* [Exercise]:
For the word "Open", search the records and show each line in which it occurs.

* [Data for analysis]:
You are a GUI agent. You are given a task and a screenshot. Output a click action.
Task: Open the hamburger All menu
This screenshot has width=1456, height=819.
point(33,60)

==

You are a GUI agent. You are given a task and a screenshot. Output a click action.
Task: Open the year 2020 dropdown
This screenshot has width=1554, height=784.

---

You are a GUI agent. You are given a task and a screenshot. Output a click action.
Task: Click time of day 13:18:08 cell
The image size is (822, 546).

* [Solution to this task]:
Task: Open the hamburger All menu
Task: Open the year 2020 dropdown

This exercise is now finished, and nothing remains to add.